#### BRIEF
Which lines of the data contain the string "second"? Copy every one.

Pixel coordinate grounding data:
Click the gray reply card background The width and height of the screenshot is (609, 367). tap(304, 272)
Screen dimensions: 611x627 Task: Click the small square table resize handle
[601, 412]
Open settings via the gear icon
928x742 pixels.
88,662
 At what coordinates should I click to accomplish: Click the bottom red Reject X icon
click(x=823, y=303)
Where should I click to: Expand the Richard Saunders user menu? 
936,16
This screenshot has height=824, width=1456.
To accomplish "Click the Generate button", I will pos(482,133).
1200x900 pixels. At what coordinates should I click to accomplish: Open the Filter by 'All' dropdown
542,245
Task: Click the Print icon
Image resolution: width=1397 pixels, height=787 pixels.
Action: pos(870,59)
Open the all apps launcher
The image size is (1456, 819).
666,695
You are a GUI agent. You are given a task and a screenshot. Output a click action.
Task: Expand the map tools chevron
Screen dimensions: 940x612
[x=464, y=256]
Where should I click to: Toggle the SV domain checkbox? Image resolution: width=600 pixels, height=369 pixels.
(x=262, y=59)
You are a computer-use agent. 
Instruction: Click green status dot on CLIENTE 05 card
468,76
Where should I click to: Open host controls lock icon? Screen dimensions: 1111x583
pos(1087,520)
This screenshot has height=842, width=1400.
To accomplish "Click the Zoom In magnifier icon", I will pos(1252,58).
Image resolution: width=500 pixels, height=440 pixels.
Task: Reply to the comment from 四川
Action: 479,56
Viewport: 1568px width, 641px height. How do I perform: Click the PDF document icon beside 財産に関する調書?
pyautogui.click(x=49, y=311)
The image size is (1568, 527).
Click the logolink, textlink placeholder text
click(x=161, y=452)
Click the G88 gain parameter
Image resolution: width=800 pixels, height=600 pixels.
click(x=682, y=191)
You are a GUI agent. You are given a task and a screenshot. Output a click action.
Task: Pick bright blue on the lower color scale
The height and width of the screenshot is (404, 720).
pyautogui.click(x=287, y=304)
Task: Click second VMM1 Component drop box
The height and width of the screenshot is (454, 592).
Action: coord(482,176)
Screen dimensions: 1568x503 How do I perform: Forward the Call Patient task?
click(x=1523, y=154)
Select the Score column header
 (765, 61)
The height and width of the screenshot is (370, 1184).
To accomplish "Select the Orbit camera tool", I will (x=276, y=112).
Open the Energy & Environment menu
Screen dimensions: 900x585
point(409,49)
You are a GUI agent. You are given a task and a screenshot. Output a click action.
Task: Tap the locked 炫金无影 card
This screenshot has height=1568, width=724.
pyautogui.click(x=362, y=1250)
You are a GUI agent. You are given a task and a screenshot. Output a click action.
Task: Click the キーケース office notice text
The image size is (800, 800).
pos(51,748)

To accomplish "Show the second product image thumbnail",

#### REPLY TO THE EXERCISE
Task: Click second VMM1 Component drop box
To accomplish "Show the second product image thumbnail",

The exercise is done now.